Novella Willis wohnt schon lange in der Cruse Street und wird ihre Hypothek bald abgezahlt haben. Sorgenvoll schaut die Rentnerin sich in der Nachbarschaft um: "Wenn Sie zur nächsten Ecke gehen, sehen Sie überall Zwangsvollstreckungen." Das sind nicht die berüchtigten Ein-Dollar-Häuser, sondern gepflegte Backsteinbauten mit gepflasterter Einfahrt, gestutzten Büschen und neuen Fenstern, für weniger als 10.000 Dollar. "Ein Traum für Investoren", findet Makler Shannon.

Willis findet, dass die Vermietungen dem Viertel nicht gutgetan haben. "Bei ein paar Häusern auf der anderen Straßenseite geben sich die Mieter die Klinke in die Hand", klagt sie. "Sie bleiben nicht lange, drei oder vier Monate vielleicht. Sie mähen kaum mal den Rasen oder räumen den Schnee weg. Die Besitzer kriegt man nie zu Gesicht, bis die Leute wieder ausziehen."

Wette auf bessere Zeiten

Investoren haben auch schon Häuser vor dem Verfall gerettet. Anthony Pierson und Henry Suell wohnen im Umland und haben in Detroit ein Objekt für 8500 Dollar gekauft. Nach ein paar Schönheitsreparaturen wollen sie es binnen eines Monats vermieten, mit den Einnahmen die Steuer und laufende Kosten decken und vielleicht ein bisschen Geld machen, wenn die Immobilienpreise wieder anziehen. "Wir wollen einfach in das Haus investieren und etwas für das Viertel tun", erklärt Suell.

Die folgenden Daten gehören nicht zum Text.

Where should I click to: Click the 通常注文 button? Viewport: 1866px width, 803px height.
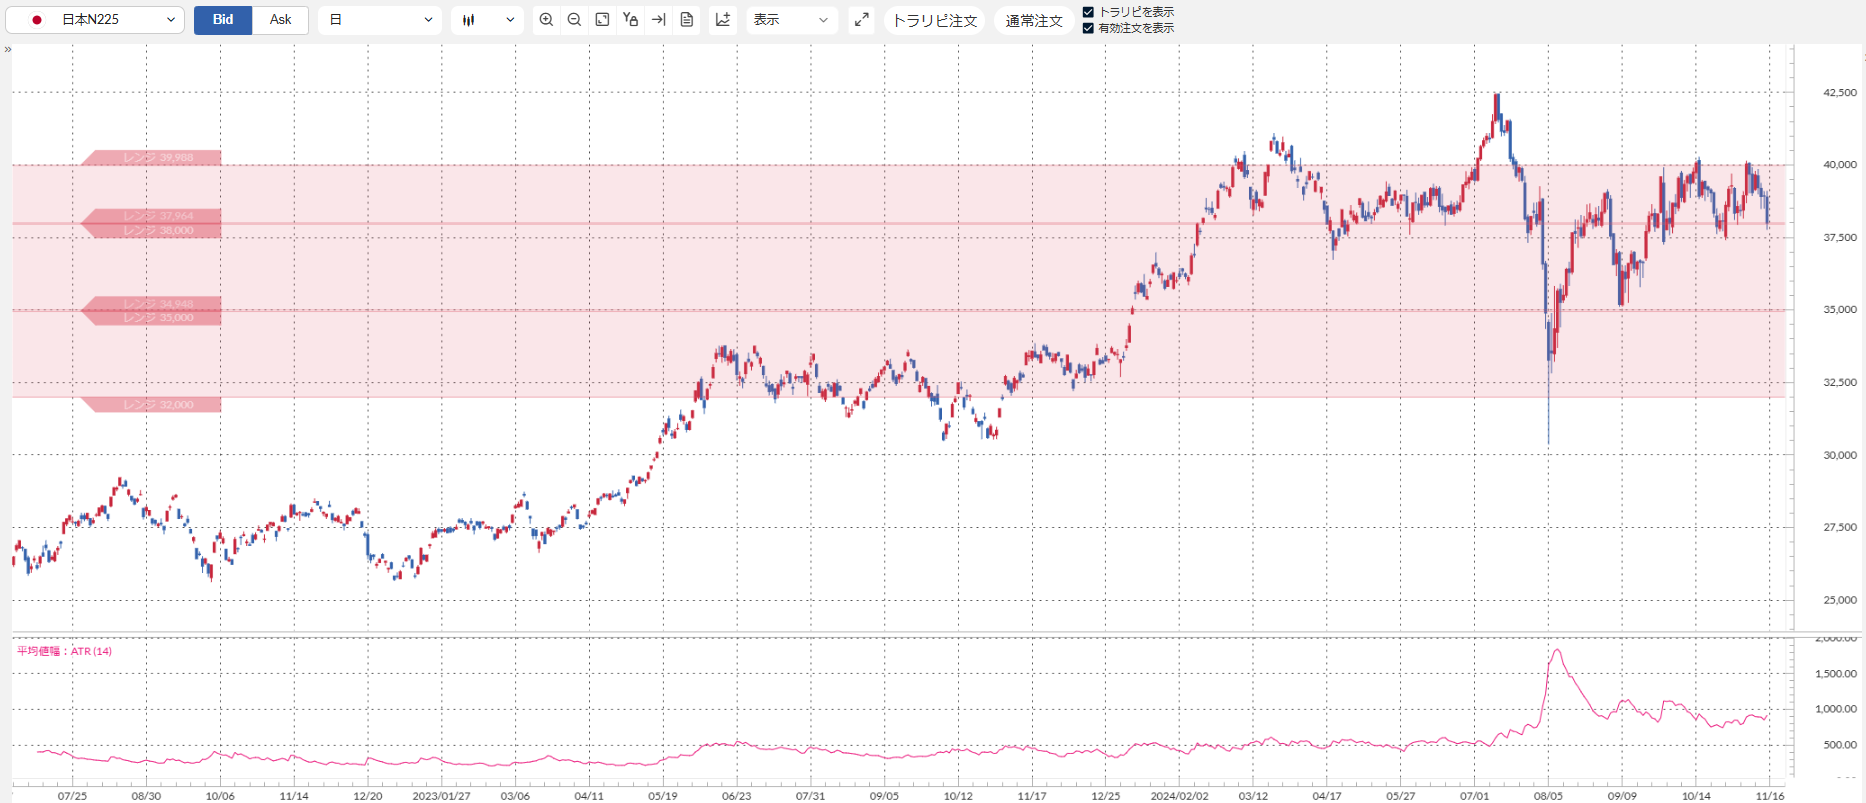(1033, 20)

Veness und seine britischen Kollegen haben schon drei ihrer sechs Häuder vermietet. "Rechnen Sie es sich aus: Man kann ein Haus für 20.000 Dollar kaufen und renovieren und dann für 900 Dollar im Monat vermieten. In drei, vier Monaten haben sie die Steuer wieder raus." Veness sieht sich nicht als Vermieter, der weit weg sitzt und sich nicht kümmert. Er beschäftigt ortsansässige Bauarbeiter und Hausverwalter und kam letzten Monat wieder nach Detroit, um nach dem Rechten zu sehen - und um weitere Häuser zu kaufen. "Jetzt ist der richtige Zeitpunkt", glaubt er. "In den nächsten zehn Jahren wird sich einiges ändern."